The T-Priv is definitely one of the best looking mods on the market at its price range. The first thing that catches your eye when looking at this mod is its intimidating and intriguing design which makes it one of the best, if not the best looking mod to date. It is constructed with zinc alloy and feels sturdy in hand whilst also being shorter than other dual battery mods.The paint work on this mod is the best that we’ve seen from SMOK and it’s not a finger-print magnet which is an added bonus. I personally love the weight and the design of this mod which makes it very comfortable in the hand and a pleasure to use. I have been using this mod for a while now and have not experienced any peeling. 

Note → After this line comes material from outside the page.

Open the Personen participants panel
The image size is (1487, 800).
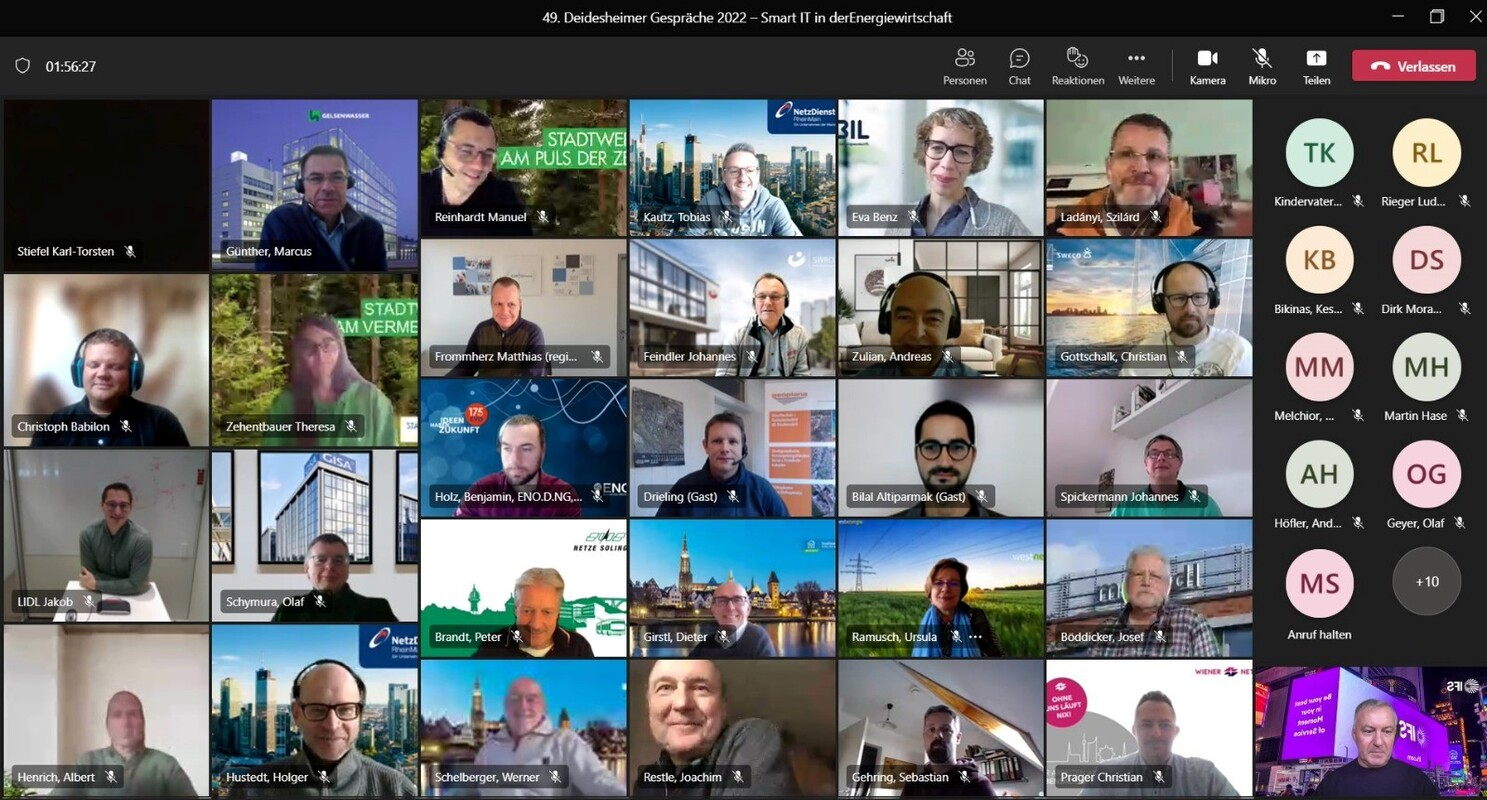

The fire bar is not like what we have seen before. This mods fire bar comes with a nice twist to it. It’s nice and clicky which is a definite win in my books and has a much shorter throw compared to the H-Priv.The mod is available in various colours such as black with red fire bar, red with black fire bar, blue with black fire bar, purple with black fire bar, silver with black fire bar and a multicolour with black fire bar.




The mod features 9 different LED colour configurations to suit your style. It can also be turned off completely if you wish to, turned on only when vaping or turned on all the time. The colour options are as follows: Cyan, White, Magenta, Yellow, Red, Green, Blue, Rainbow, RGB (Red-Green-Blue).


The screen is situated on top of the mod. 25mm tanks will not block the screen however anything over 25mm will have overhang and may not fit due to the lip at the top (See pictures). The display screen on this mod is quite large and the details aren’t cramped up but rather easy to read. The positioning of the screen does make it easier to view all the information while vaping. The screen does have a protective glass which won’t allow juice to pass through. The buttons for adjusting the wattage is placed on the side of the mod which is a pro. In the instance of a leaky tank, juice will not be seeping through the buttons (previously located at the top on the H-Priv) which could damage the mod. 



*The T-Priv offers 5 options in the menu:*


1. Mode – Here you have ‘WATT’ mode which allows you customize the strength. This is something similar to the pre-heat function in the previous SMOK devices and helps with the ramp up time. You can set it to Soft, Normal, Hard.

‘Temp’ mode is the temperature control mode which works pretty much similar to other mods. You can set your preferred wattage, wire type (Ni, Ti, SS) and the TCR value for your wire type.


2. Puffs – Allows you to set a puff limit if you wish to do so.


3. Colour - Light settings for the mod- It can be changed to a single colour or a multicolour display.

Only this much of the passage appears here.